For anyone who has become addicted to e-cigarettes in an attempt to quit tobacco, you can be assured that help to quit for good is available through the Quitline, or your GP, who is genuinely interested in helping you achieve better health.
Drs Nick Towle, Tunbridge and Kathryn Barnsley, Kingston.
Planning reform
THE Northern Midlands Council has defended its position over Villages @Q development (The Examiner, August 6) and on the face of it, the council appears to be following correct planning procedures by insisting on demonstrated compliance with the planning scheme requirements.
Unfortunately, such instances are being seized upon by property development lobbyists as examples of the unworkability of the Tasmanian Planning System and the need for "planning reform".
This isn't a new strategy. It started back in the late 2000s when Stuart Clues (Housing Industry Australia), Mary Massina (Property Council) and Michael Kerschbaum (Master Builders Association) made similar claims and orchestrated an unrelenting campaign for planning laws in Tasmania to be more developer-friendly - "red tape" removed and laws "streamlined".
Despite that planning laws have been becoming incrementally weaker in the past decade in terms of protecting residential amenity and the environment the growth and development lobby continues to claim that further "reform" must continue to remove any "barriers".
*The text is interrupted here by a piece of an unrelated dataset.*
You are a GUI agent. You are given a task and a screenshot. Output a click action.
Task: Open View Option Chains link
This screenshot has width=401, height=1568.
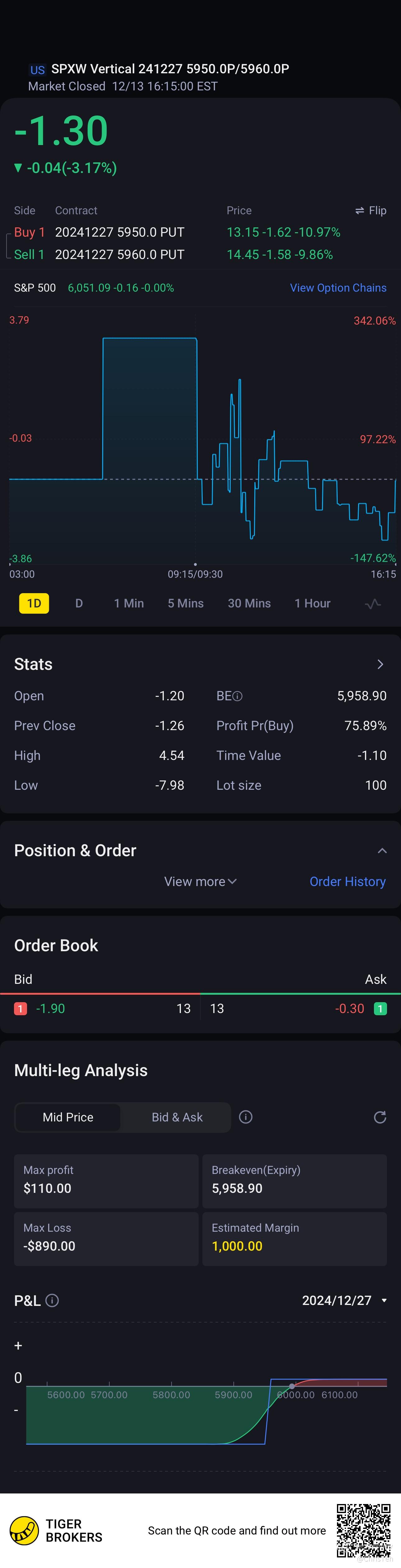pos(338,288)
The end game of this round of property development "reform" is based on sidelining local government from its planning authority role and replacing them with "one independent body".
This is an odd request given we already have an independent planning authority the Tasmanian Planning Commission and an independent appeals tribunal in the Resource Management Planning Appeals Tribunal.
Clearly, the aim of the "planning reform" campaign is to create a new authority/panel that is more developer-friendly while reducing the community's ability to participate in land use planning decision-making processes. Concurrently the state government has created a new body, the Planning and Policy Unit which appears to be designed to over time disempower and take over many of the functions of the Tasmanian Planning Commission.
The main outcome of these new planning entities will be less independence because they are more subject to ministerial influence and intervention.
This is not only an attack on the planning system but also on democratic principles in particular the importance of separation of powers via independent regulatory authorities to limit executive government and undue influence of vested interests.
How much more reform will there be before the planning system becomes a hollowed-out token rubber stamp process stripped of its integrity, independence and oversight roles?